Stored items
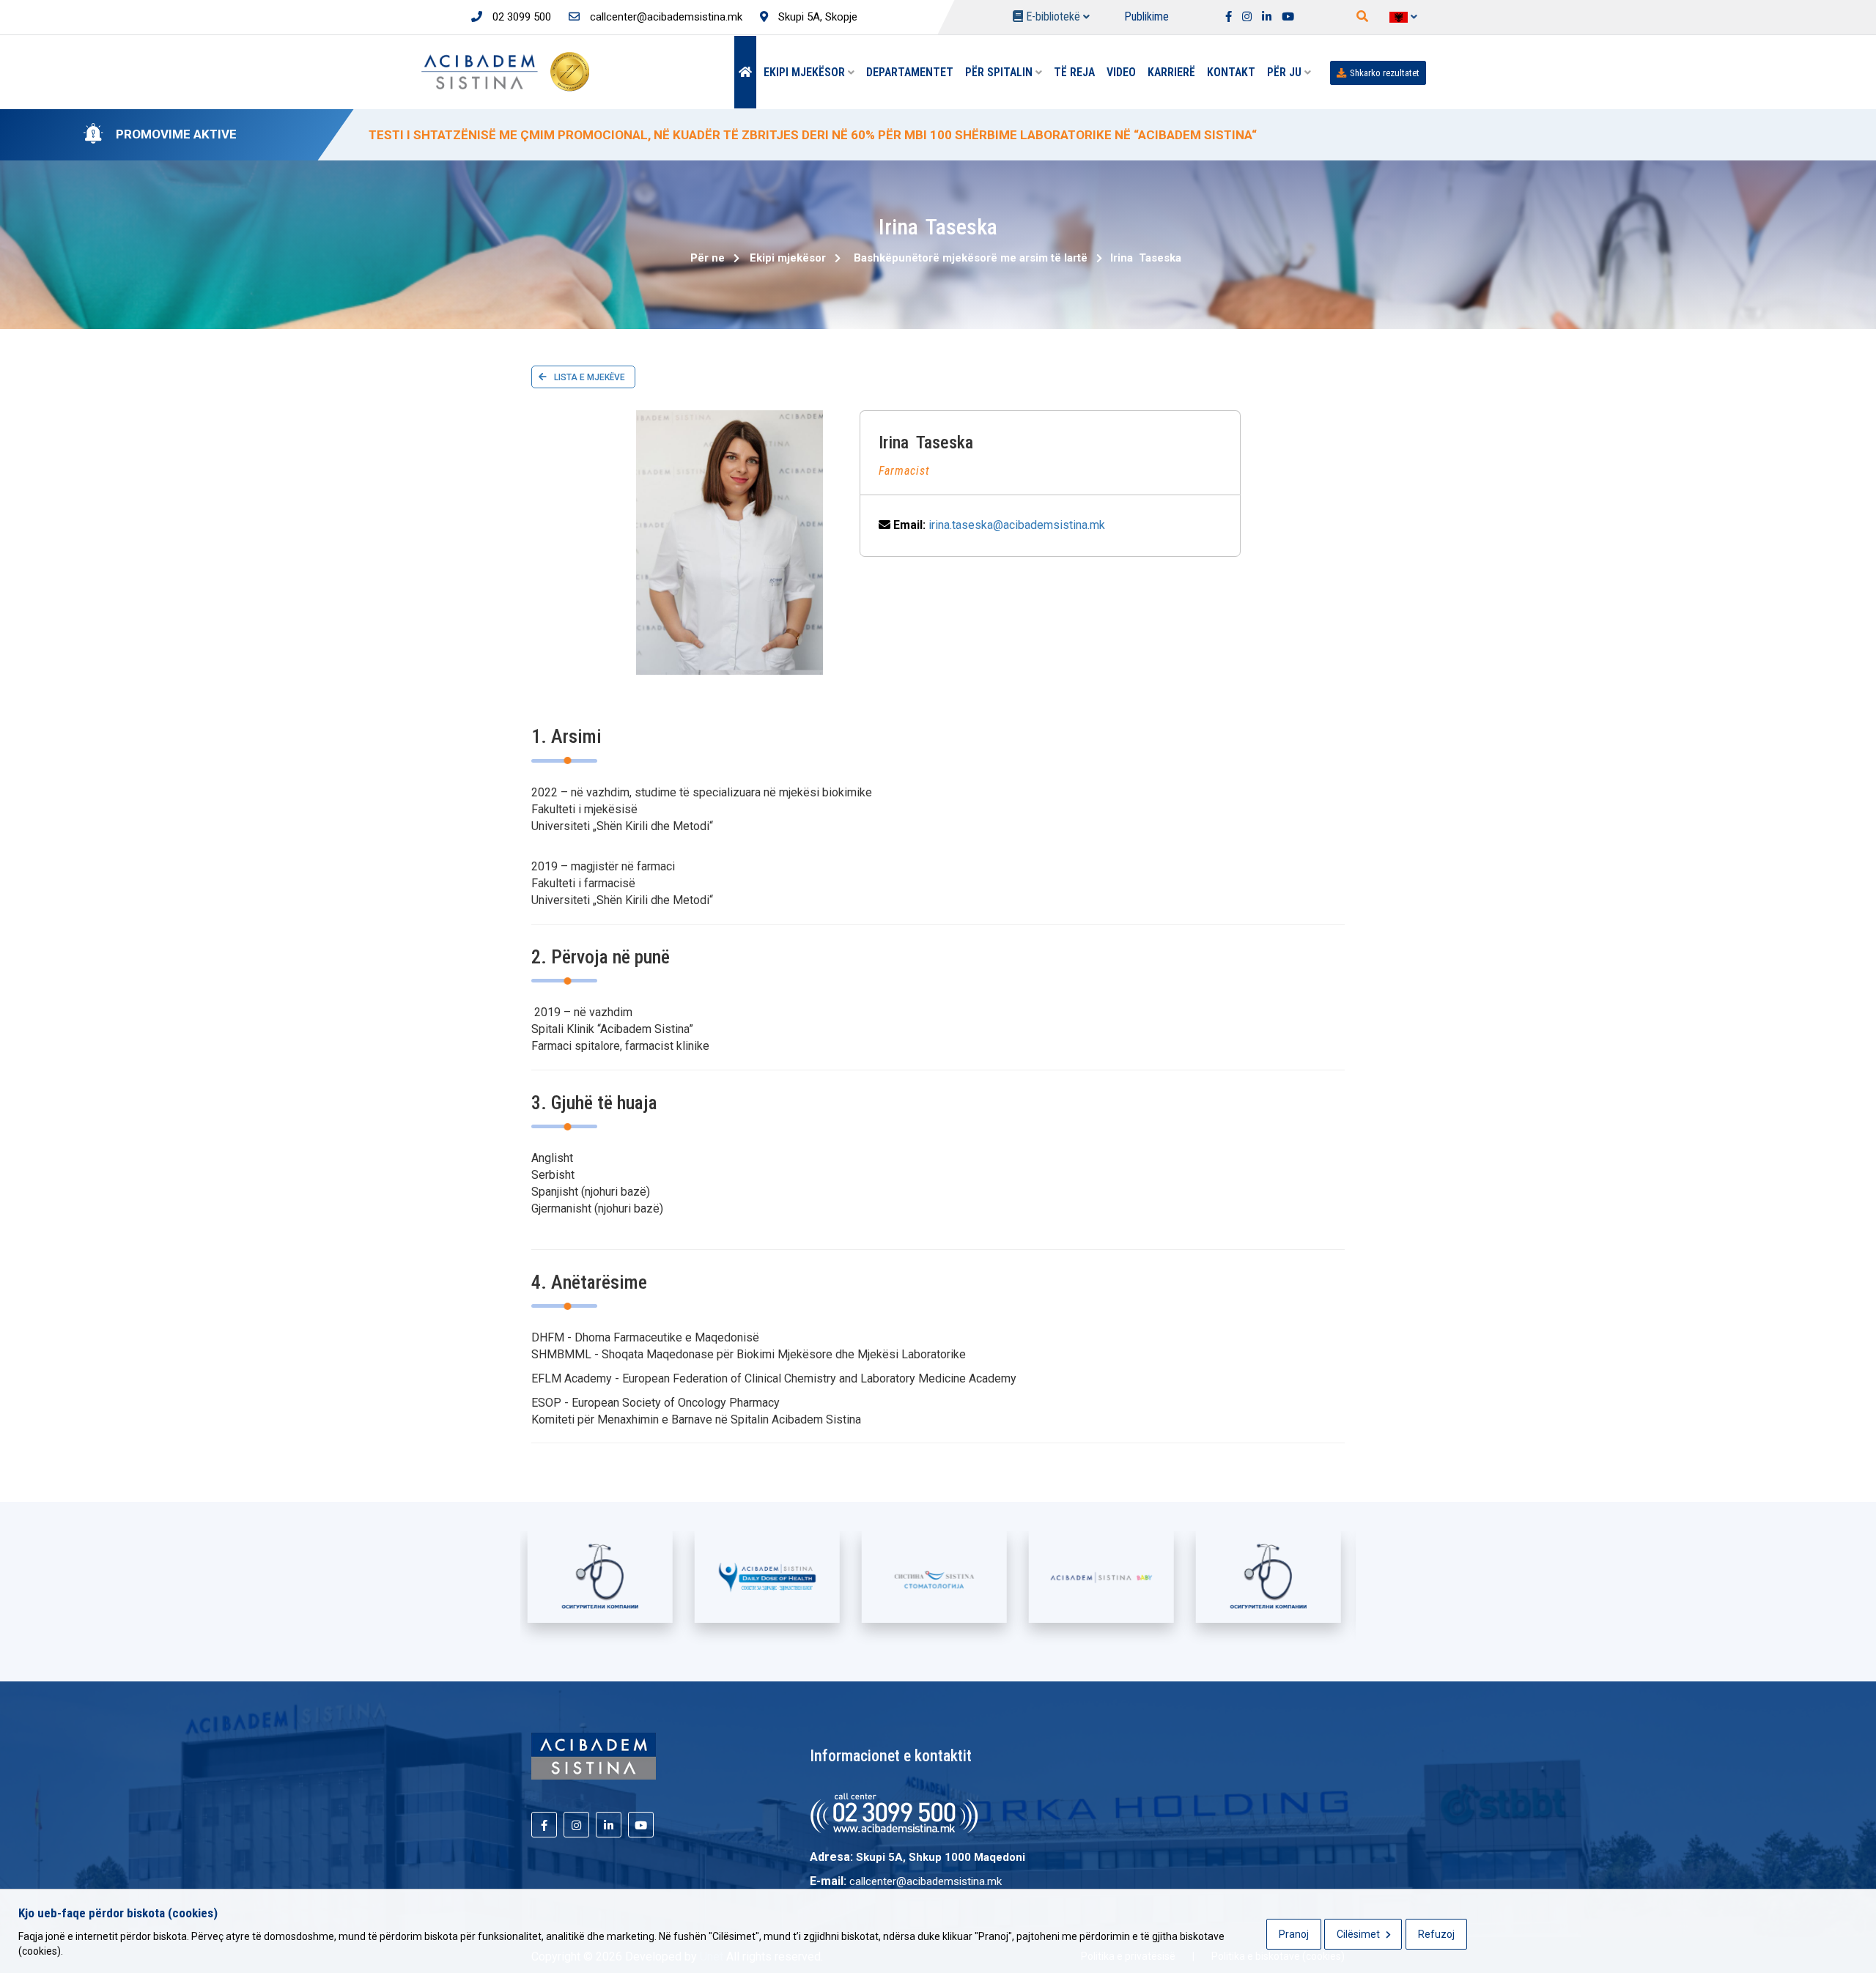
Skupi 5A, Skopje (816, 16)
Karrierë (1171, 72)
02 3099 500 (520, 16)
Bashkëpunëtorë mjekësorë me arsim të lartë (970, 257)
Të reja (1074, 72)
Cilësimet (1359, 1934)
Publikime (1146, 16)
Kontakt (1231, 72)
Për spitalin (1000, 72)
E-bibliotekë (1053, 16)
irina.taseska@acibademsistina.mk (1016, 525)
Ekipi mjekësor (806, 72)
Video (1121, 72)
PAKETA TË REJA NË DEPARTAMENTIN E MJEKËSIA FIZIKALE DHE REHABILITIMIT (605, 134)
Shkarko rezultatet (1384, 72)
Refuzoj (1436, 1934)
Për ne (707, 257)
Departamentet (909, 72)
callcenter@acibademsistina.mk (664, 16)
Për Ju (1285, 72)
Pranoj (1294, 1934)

■ ACTIVITY
Would you set down the records exactly, with no pictures included?

■ EXERCISE ANSWER
Skupi 5A, Skopje (816, 16)
Karrierë (1171, 72)
02 3099 500 (520, 16)
Bashkëpunëtorë mjekësorë me arsim të lartë (970, 257)
Të reja (1074, 72)
Cilësimet (1359, 1934)
Publikime (1146, 16)
Kontakt (1231, 72)
Për spitalin (1000, 72)
E-bibliotekë (1053, 16)
irina.taseska@acibademsistina.mk (1016, 525)
Ekipi mjekësor (806, 72)
Video (1121, 72)
PAKETA TË REJA NË DEPARTAMENTIN E MJEKËSIA FIZIKALE DHE REHABILITIMIT (605, 134)
Shkarko rezultatet (1384, 72)
Refuzoj (1436, 1934)
Për ne (707, 257)
Departamentet (909, 72)
callcenter@acibademsistina.mk (664, 16)
Për Ju (1285, 72)
Pranoj (1294, 1934)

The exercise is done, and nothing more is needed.